Mercy juga meyakini, dengan modal usaha kecil tersebut tentu para pengusaha mikro yang nota benenya perempuan dapat membawa pulang rezeki di rumah bahkan usaha itu akan berkembang demi meningkatkan kesejahteraan masyarakat kecil.
“Beta percaya perempuan-perempuan pejuang yang selalu bangun dari pagi dan pergi sampai dengan sore hari, mereka akan pulang ke rumah dengan hasil yang baik. Dan doa saya usaha mereka bisa lebih berkembang bahkan menghidupi keluarga mereka, pendidikan anak-anak, kesehatan keluarga dan kelebihannya mungkin bisa disisipkan untuk tabungan,” harapnya.
Dengan adanya tabungan yang disiapkan itu, bisa untuk menjawab kebutuhan lain jika situasi darurat.

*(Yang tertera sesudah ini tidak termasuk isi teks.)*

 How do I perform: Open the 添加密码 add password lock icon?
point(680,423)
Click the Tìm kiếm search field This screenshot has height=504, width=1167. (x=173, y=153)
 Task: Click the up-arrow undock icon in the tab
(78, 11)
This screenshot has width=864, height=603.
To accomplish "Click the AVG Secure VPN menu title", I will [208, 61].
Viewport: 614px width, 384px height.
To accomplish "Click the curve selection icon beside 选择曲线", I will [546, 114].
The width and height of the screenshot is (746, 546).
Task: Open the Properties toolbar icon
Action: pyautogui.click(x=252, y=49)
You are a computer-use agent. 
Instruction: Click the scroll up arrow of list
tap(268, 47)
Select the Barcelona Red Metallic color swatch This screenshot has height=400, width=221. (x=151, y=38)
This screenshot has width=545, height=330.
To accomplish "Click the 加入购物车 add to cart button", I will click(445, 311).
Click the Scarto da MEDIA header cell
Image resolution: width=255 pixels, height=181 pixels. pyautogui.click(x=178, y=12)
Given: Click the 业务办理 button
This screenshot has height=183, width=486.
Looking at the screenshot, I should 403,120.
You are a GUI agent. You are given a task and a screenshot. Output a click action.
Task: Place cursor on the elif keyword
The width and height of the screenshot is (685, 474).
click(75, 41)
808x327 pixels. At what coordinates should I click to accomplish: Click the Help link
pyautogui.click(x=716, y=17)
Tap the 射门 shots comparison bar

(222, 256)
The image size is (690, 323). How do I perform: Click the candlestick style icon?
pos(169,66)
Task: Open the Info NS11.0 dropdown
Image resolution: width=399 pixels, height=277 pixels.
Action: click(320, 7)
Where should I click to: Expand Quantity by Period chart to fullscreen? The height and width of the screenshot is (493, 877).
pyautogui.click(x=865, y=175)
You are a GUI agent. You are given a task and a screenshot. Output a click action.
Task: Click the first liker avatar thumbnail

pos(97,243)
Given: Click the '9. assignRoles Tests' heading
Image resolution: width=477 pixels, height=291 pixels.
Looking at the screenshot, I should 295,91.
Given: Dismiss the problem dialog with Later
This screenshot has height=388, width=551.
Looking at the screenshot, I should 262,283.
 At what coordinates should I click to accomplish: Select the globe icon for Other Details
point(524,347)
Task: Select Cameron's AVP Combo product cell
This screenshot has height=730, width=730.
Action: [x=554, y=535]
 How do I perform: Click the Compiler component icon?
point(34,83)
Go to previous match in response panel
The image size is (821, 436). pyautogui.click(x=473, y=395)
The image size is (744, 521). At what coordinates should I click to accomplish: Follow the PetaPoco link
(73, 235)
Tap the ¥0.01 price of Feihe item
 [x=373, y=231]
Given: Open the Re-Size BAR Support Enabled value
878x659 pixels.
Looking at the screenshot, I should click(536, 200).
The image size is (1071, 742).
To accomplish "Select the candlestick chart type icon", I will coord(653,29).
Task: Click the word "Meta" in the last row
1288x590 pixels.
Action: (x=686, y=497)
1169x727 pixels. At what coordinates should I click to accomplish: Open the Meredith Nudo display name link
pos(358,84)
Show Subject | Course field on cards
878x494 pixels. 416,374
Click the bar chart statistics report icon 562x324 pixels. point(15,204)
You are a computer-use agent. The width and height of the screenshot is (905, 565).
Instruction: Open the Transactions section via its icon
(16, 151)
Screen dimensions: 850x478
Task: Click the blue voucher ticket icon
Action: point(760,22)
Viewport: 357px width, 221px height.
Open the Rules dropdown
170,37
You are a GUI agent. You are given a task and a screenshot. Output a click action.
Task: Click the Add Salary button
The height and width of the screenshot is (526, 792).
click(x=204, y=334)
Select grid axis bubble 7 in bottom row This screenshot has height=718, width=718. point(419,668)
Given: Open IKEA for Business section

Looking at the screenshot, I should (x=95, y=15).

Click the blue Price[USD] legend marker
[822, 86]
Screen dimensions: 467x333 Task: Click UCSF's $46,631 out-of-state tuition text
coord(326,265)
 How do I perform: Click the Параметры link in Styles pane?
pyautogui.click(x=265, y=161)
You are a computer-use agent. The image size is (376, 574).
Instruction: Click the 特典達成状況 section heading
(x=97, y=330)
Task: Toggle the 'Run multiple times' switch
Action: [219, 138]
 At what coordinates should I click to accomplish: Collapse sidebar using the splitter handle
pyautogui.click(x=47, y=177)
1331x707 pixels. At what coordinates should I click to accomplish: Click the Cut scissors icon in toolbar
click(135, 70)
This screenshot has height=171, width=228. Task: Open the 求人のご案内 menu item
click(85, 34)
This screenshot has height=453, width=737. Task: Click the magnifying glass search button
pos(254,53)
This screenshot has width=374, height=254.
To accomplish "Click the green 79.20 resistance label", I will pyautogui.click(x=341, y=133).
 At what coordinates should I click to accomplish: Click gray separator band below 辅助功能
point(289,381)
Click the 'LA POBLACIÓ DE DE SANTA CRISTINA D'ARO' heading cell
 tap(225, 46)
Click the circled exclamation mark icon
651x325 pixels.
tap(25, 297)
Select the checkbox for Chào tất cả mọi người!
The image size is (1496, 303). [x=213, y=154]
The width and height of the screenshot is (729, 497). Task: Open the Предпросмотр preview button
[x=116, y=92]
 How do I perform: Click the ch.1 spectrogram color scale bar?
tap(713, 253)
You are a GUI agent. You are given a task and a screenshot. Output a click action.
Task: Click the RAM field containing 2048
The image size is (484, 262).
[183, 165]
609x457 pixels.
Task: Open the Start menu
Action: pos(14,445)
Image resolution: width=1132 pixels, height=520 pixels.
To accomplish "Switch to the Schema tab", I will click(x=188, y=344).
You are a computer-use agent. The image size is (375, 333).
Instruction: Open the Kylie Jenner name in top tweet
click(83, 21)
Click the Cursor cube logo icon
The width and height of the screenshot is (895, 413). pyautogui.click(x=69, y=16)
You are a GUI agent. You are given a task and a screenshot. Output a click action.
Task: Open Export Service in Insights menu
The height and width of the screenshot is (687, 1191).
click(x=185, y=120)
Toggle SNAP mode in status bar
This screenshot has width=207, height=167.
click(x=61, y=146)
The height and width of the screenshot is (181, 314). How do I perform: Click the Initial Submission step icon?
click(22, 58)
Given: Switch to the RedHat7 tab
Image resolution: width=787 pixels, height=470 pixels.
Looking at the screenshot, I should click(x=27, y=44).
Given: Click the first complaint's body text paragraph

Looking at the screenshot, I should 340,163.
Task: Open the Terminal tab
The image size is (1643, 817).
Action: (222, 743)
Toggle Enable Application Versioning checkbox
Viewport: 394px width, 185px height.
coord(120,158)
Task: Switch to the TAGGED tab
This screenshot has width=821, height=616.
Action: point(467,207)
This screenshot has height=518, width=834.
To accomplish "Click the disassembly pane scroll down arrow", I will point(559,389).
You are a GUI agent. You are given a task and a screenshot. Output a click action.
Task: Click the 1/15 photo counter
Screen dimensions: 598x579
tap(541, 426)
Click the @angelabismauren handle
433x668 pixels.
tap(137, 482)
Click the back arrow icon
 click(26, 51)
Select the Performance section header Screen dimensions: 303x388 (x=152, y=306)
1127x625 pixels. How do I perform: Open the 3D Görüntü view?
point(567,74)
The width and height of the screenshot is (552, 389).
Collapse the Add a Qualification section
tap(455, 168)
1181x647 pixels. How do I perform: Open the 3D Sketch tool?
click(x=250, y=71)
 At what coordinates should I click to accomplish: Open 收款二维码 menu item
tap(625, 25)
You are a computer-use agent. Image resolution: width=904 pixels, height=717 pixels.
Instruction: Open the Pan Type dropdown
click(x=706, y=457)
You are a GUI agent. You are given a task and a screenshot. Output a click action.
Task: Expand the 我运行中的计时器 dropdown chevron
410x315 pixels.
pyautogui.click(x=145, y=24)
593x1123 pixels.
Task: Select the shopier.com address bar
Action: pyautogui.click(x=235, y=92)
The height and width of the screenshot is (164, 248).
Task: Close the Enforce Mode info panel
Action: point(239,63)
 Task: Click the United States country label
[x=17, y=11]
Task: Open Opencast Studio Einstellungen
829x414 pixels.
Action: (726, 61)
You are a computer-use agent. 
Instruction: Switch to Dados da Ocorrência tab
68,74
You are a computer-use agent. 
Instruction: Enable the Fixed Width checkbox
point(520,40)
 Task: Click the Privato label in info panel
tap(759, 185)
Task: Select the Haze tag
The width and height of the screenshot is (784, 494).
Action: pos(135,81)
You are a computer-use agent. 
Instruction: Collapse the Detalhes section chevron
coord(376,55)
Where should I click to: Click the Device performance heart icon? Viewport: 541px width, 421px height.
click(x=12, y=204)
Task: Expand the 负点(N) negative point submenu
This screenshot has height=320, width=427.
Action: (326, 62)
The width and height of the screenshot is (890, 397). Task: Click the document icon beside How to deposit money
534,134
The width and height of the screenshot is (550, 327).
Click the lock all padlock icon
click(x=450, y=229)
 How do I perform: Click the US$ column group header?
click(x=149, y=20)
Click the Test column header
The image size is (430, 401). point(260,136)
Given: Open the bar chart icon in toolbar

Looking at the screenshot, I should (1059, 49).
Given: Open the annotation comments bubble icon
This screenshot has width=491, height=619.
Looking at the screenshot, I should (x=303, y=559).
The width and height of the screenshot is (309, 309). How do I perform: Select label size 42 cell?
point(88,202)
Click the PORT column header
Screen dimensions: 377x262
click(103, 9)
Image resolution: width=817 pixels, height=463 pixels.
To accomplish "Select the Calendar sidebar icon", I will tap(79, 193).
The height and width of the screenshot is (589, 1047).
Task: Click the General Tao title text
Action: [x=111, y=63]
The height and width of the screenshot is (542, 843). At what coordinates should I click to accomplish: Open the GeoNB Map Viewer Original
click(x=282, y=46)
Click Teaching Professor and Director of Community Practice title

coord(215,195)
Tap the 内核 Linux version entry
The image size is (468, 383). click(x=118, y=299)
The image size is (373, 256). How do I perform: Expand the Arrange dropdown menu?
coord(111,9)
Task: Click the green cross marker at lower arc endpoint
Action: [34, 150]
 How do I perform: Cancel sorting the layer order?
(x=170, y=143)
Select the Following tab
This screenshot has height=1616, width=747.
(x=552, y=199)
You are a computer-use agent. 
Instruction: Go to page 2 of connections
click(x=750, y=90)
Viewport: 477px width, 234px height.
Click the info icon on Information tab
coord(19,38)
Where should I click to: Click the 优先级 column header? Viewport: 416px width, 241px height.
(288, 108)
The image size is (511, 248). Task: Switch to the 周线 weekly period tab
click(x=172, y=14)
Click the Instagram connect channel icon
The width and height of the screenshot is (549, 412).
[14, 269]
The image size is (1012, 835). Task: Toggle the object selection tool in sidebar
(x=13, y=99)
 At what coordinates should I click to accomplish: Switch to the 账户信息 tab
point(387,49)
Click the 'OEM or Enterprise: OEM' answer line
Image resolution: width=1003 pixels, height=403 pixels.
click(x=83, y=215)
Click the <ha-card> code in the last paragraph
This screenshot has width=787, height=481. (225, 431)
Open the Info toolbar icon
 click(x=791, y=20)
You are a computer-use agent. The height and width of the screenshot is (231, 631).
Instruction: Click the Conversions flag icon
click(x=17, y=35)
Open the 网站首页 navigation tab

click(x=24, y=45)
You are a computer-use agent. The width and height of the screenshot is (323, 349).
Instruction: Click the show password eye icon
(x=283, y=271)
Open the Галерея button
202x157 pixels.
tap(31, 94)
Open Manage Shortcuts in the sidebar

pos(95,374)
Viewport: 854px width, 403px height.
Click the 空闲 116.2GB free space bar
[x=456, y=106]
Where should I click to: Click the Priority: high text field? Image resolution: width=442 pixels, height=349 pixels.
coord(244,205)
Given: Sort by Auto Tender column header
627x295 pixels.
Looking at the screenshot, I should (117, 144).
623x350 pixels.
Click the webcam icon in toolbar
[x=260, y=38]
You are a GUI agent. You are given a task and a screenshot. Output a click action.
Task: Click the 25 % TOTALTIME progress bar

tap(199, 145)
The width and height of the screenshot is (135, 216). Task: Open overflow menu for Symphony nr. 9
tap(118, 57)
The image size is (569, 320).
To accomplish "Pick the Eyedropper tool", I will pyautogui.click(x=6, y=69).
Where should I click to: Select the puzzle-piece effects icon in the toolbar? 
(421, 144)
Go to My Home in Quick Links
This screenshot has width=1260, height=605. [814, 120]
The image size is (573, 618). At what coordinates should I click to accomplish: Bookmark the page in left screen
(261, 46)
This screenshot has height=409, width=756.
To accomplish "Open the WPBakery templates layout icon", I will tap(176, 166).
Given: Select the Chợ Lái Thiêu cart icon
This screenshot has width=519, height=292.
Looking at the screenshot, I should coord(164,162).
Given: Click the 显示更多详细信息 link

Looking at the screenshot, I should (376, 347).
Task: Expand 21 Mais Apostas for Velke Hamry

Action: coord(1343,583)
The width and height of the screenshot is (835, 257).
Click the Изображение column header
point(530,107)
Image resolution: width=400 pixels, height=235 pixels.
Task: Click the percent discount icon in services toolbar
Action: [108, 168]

“Jadi kalau ada situasi-situasi darurat, mereka tetap ada dana. Dan dari dana tersebut kemudian diolah dengan baik demi kehidupan mereka,” tandasnya.
Mercy juga berharap agar Pemerintah Daerah, kedepan dapat melakukan identifikasi dan pendataan terhadap usaha-usaha yang super mikro, sehingga di berikan bantuan modal guna meningkatkan kesejahteraan masyarakat di daerah ini.
“Saya berharap kedepan Pemerintah Daerah Kepulauan Aru, juga dapat melakukan identifikasi dan pendataan usaha-usaha yang super mikro agar diberikan bantuan modal guna meningkatkan kesejahteraan masyarakat di daerah ini,” pintanya.
Untuk diketahui, bantuan yang di berikan Mercy Barends kepada para pengusaha mikro di Aru sebanyak 50 orang yang terdiri dari pedagang sayuran di pasar, pedagang makanan di pinggiran jalan, hingga masyarakat di pedesaan yakni desa Karangguli dan Lamerang.